WASHINGTON (Reuters) - Republican presidential candidate Mitt Romney fought back on Friday against Democratic charges he paid no taxes in some years, releasing a letter from his accountants saying he paid an effective federal tax rate of at least 13.6 percent annually over 20 years.
Despite heavy political pressure, Romney stood firm in refusing to make those returns public, but followed through on an earlier promise to release his 2011 return. It showed he paid $1.9 million in taxes on more than $13 million in income - an effective tax rate of 14.1 percent.
Senate Democratic leader Harry Reid and others have questioned whether Romney paid taxes in at least some of those earlier years. President Barack Obama has used Romney’s refusal to release more returns as support for his argument that his challenger is out of touch with the lives of everyday Americans.
Romney, who faces Obama in the November 6 election, earns the majority of his income from investment profits, dividends and interest that is taxed at a lower rate than wage income, which is taxed at a top rate of 35 percent.
The tax release on Friday afternoon, traditionally a time when politicians make public information they hope will not attract heavy news coverage, came after a brutal week for Romney’s presidential campaign.
A secretly recorded video was released earlier in the week showing Romney denigrating the 47 percent of Americans who would back Obama “no matter what” as government-dependent victims who pay no taxes. That followed last week’s fumbled response to attacks on U.S. compounds in Libya and Egypt.
Romney, a former governor of Massachusetts, has fallen slightly behind Obama in polls in the White House race, with a series of three high-stakes debates between the two scheduled in October.
Even many of Romney’s Republican allies have suggested he release his earlier returns to end the controversy. Romney released his 2010 return in January, which showed he paid an effective tax rate of 13.9 percent, and had promised to release his 2011 return before the election.
The 2011 return made public on Friday showed Romney donated about $4 million to charity in 2011, amounting to nearly 30 percent of his income.
Romney has refused to release returns from his years as head of Bain Capital, a private equity fund that Democratic critics have charged plundered companies and cut jobs in a quest for profits. Romney has an estimated net worth between $190 million and $250 million.

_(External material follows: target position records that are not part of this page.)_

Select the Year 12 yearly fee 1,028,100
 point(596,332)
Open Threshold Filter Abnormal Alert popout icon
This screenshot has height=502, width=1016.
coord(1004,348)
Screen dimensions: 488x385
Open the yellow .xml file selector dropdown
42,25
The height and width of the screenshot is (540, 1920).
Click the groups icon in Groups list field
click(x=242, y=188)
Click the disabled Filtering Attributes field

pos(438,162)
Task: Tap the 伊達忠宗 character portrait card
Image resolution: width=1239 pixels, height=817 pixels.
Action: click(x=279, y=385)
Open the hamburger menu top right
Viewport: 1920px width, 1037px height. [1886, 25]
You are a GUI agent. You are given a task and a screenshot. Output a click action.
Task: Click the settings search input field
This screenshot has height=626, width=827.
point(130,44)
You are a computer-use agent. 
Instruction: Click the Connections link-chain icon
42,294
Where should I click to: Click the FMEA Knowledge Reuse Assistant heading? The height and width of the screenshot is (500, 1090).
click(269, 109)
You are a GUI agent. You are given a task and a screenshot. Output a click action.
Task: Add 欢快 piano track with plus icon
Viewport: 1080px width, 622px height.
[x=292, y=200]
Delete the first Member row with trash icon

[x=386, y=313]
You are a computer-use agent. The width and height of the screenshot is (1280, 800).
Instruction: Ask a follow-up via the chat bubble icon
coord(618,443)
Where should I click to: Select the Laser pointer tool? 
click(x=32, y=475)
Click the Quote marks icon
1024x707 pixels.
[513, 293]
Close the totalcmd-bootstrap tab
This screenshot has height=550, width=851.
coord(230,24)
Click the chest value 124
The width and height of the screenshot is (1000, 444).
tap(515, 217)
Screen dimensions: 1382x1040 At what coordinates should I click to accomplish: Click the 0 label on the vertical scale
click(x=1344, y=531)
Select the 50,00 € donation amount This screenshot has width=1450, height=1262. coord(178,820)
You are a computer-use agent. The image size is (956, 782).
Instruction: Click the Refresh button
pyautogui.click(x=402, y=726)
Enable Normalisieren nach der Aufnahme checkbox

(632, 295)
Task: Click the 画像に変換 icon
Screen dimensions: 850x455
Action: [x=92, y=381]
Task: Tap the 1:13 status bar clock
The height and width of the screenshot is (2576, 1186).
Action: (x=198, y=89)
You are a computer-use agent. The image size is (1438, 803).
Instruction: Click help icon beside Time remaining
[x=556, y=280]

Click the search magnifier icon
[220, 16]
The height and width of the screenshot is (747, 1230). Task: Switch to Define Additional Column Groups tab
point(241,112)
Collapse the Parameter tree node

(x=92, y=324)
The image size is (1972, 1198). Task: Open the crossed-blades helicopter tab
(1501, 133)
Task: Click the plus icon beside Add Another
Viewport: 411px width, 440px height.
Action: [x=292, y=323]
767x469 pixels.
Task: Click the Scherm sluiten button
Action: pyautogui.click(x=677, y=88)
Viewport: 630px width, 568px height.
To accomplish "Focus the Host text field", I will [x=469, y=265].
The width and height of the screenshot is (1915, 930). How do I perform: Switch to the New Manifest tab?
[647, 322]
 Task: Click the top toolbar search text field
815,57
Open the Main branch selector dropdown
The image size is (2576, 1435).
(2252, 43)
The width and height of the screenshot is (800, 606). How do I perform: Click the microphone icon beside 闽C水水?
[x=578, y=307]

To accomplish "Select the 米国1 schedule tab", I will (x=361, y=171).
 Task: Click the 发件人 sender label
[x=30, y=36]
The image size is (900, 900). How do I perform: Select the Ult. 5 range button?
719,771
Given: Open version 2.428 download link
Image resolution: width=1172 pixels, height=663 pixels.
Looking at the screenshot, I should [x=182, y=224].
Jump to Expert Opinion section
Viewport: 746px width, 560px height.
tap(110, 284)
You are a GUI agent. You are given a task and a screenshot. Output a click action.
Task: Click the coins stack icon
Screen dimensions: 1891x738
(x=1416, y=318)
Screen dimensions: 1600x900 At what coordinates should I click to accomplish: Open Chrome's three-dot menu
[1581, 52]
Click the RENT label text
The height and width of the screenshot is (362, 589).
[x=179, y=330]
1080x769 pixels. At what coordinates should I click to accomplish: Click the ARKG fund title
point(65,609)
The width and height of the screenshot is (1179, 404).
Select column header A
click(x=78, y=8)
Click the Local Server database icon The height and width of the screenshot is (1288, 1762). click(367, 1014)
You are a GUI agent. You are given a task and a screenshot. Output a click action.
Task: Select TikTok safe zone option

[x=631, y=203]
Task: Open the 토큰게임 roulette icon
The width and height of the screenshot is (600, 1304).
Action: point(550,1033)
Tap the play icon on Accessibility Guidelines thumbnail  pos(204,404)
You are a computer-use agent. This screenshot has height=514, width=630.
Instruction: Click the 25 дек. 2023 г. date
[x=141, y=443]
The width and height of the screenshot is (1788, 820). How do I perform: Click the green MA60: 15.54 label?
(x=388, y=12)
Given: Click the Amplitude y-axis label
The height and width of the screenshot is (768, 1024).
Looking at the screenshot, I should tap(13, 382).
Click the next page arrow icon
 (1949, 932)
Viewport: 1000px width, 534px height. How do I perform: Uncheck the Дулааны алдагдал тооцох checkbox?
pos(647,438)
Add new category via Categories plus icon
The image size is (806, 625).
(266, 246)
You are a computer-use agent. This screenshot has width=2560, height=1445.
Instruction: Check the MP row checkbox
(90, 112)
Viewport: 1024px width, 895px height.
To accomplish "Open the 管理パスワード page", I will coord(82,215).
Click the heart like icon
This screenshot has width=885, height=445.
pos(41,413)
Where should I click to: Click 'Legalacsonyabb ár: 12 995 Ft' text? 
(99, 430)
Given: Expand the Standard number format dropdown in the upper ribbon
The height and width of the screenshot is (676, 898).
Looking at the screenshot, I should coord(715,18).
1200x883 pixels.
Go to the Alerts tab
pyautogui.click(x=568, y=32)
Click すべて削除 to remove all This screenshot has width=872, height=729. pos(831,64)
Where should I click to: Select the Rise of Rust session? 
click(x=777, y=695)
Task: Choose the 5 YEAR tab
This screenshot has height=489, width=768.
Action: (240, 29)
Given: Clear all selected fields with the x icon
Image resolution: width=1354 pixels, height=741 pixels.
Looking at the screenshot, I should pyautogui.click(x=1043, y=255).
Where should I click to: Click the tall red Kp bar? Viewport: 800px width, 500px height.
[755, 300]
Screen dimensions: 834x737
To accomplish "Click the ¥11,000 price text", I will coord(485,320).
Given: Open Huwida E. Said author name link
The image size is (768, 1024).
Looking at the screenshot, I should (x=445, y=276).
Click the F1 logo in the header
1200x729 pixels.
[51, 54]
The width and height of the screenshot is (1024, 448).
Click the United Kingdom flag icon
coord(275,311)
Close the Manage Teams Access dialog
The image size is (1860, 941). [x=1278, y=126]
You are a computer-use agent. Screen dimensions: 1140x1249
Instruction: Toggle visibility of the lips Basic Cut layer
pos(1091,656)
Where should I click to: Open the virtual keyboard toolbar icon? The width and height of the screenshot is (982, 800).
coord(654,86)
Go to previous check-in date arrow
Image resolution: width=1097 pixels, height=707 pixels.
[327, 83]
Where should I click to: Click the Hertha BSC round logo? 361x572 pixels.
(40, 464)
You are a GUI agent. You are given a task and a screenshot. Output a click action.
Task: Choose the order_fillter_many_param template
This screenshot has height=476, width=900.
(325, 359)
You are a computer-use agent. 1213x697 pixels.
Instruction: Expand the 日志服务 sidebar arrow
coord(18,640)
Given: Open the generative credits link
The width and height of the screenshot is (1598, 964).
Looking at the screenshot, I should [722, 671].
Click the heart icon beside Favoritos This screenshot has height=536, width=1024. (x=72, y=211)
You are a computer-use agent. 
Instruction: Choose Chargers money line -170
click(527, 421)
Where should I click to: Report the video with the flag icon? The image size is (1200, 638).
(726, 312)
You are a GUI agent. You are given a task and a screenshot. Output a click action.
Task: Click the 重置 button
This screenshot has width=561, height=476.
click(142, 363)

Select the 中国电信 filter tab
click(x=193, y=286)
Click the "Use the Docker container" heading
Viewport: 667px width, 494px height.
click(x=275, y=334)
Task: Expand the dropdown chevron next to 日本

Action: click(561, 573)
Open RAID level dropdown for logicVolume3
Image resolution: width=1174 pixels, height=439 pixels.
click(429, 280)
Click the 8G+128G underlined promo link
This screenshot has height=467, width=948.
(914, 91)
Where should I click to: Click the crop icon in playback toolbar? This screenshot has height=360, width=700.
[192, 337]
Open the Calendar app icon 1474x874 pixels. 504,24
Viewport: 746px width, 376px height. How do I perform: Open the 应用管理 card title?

He has said that issuing full returns from earlier years would just give Democrats “hundreds or thousands of more pages to pick through, distort and lie about.”
The Obama campaign has repeatedly criticized Romney for his refusal, and released an ad earlier in the year questioning the decision and noting Romney’s accounting techniques and tax havens to minimize his tax burden.
The Romney campaign published a statement on Friday from former Internal Revenue Service Commissioner Fred Goldberg, who declared the returns “reflect the complexity of our laws and the types of investment activity that I would anticipate for persons in their circumstances.”
Goldberg said, “In my judgment, they have fully satisfied their responsibilities as taxpayers.”
The letter from accountants PricewaterhouseCoopers said the average of Romney’s annual effective federal personal income tax rate during the 20-year period up to 2009 was 20.2 percent, and he and his wife, Ann, had a charitable deduction rate of 13.45 percent.
The campaign also released a letter from Romney’s doctor noting he was in excellent health, but occasionally needed to use an inhaler to ease an obstruction in his airways.